▶ **Quoted text**
Post by Dominus Atheos »

I'm surprised this hasn't been posted yet.
CBS News wrote:Bank Bonuses Far Exceeded Profits

Several financial giants that received federal bailout money in the last year paid out bonuses to employees in 2008 that greatly exceeded the amount of profit generated by the banks, according to a study on executive compensation released by New York State Attorney General Andrew Cuomo Thursday.

Despite claims by bank executives that bonuses are tied to the company's performance, the report states that "there is no clear rhyme or reason to how the banks compensate or reward their employees."

Cuomo's investigation "suggests a disconnect between compensation and bank performance that resulted in a 'heads I win, tails you lose' bonus system."

According to the report:

• Goldman Sachs, which earned $2.3 billion last year and received $10 billion in TARP funding, paid out $4.8 billion in bonuses in 2008 - more than double their net income.

• Morgan Stanley, which earned $1.7 billion last year and received $10 billion in bailout funds, handed out $4.475 billion in bonuses, nearly three times their net income.

▶ **Your task**
Can you copy, word for word, the stretch of the bank bonus post from "Several financial giants" through "double their net income."? Work only from the bank bonus post.

▶ **Data provided**
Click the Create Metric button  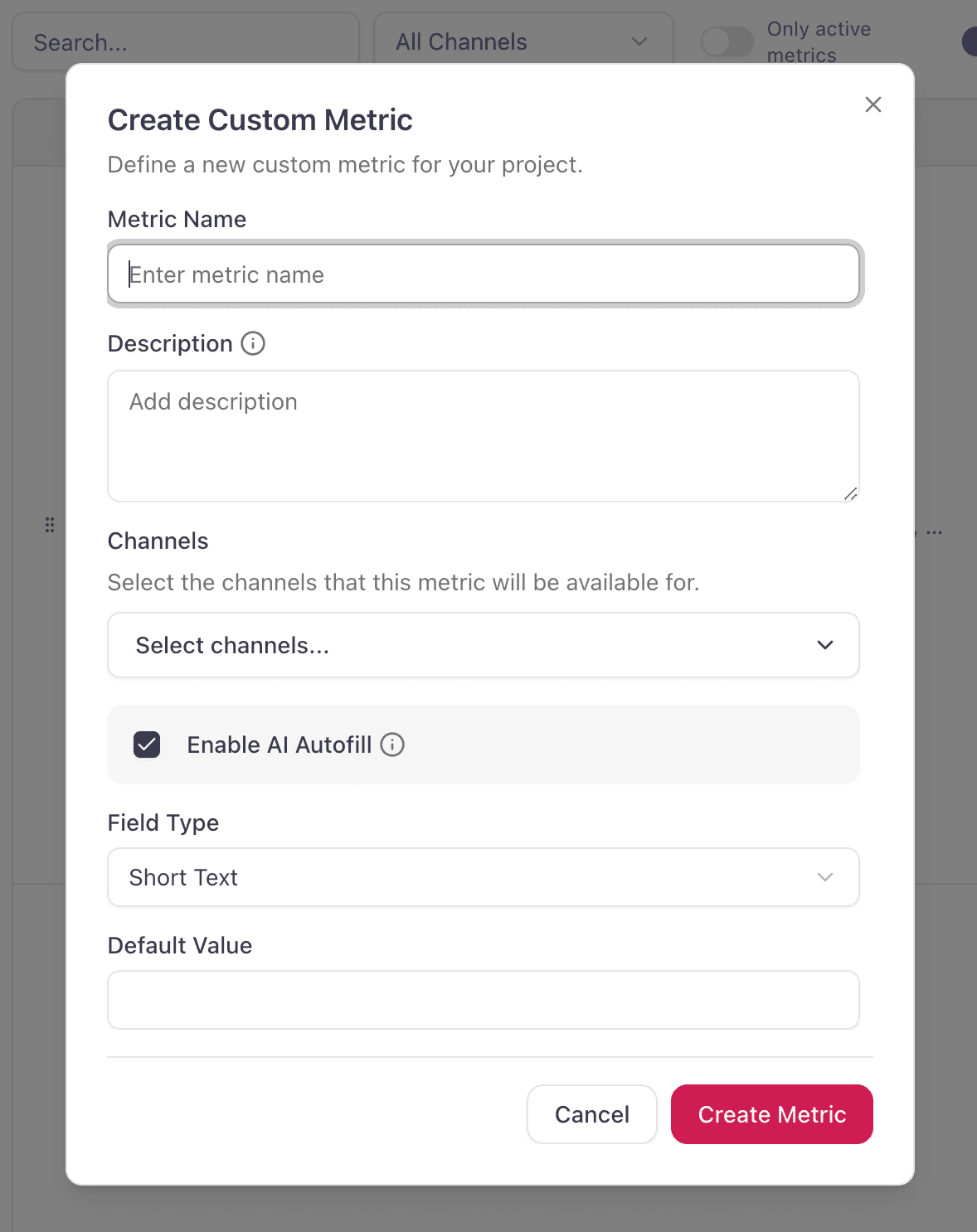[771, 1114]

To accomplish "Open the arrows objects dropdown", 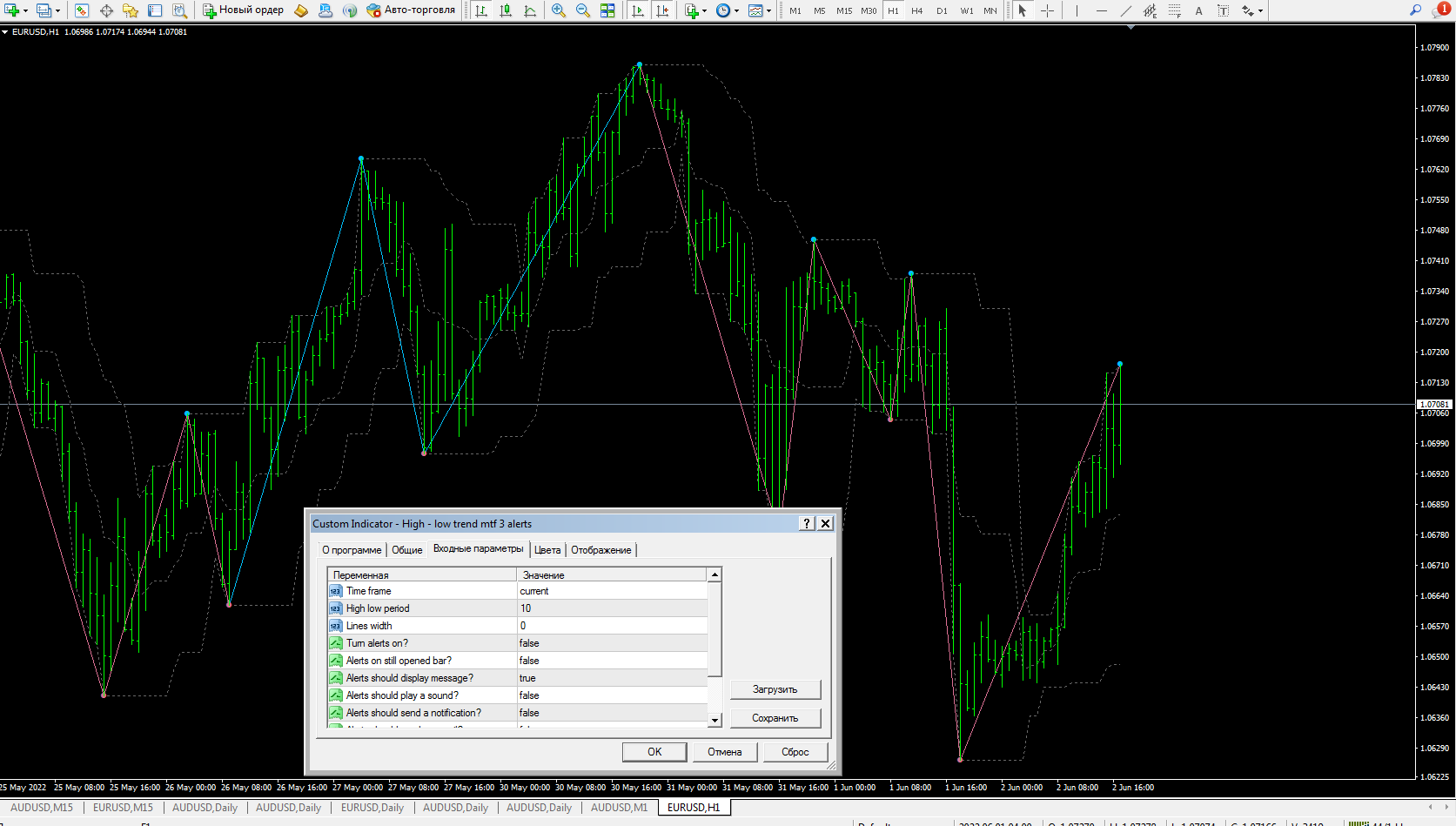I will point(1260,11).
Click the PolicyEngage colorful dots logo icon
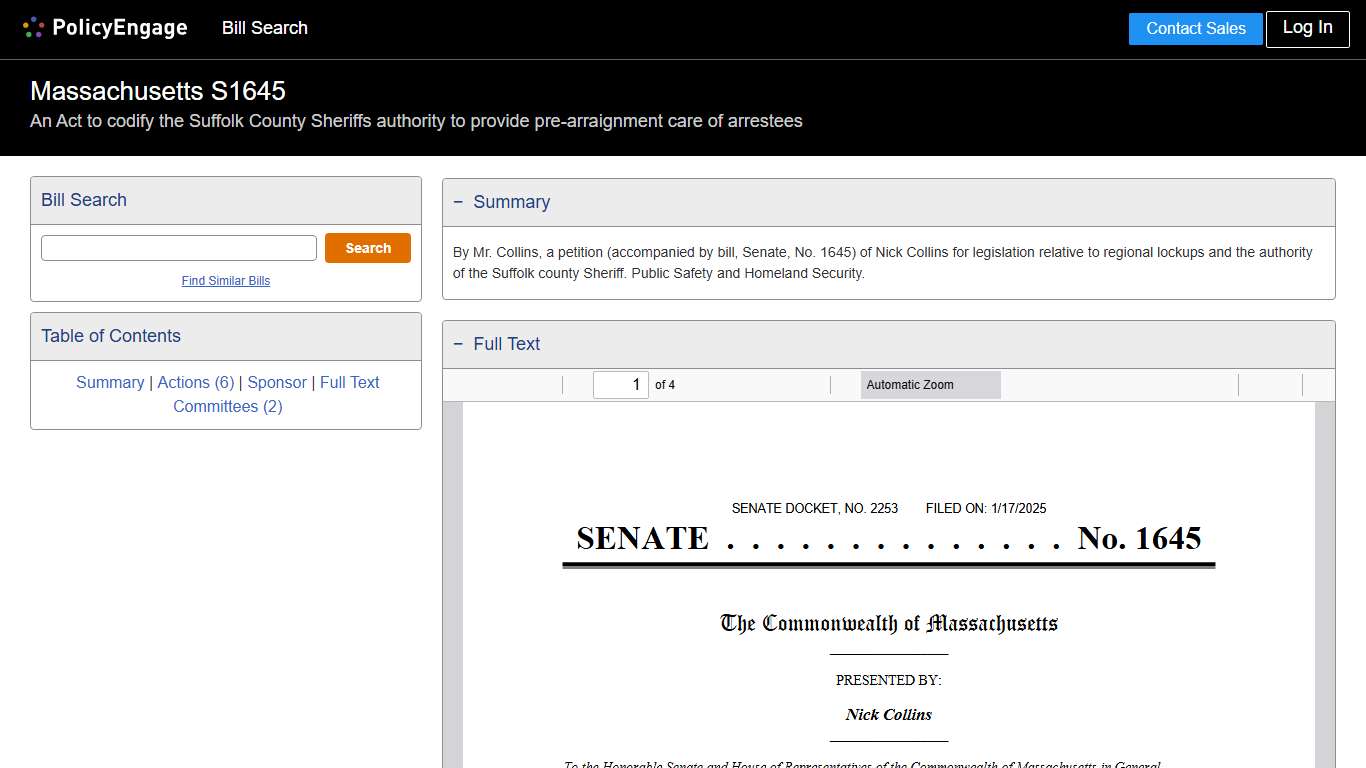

▶ **Full output**
Several financial giants that received federal bailout money in the last year paid out bonuses to employees in 2008 that greatly exceeded the amount of profit generated by the banks, according to a study on executive compensation released by New York State Attorney General Andrew Cuomo Thursday.

Despite claims by bank executives that bonuses are tied to the company's performance, the report states that "there is no clear rhyme or reason to how the banks compensate or reward their employees."

Cuomo's investigation "suggests a disconnect between compensation and bank performance that resulted in a 'heads I win, tails you lose' bonus system."

According to the report:

• Goldman Sachs, which earned $2.3 billion last year and received $10 billion in TARP funding, paid out $4.8 billion in bonuses in 2008 - more than double their net income.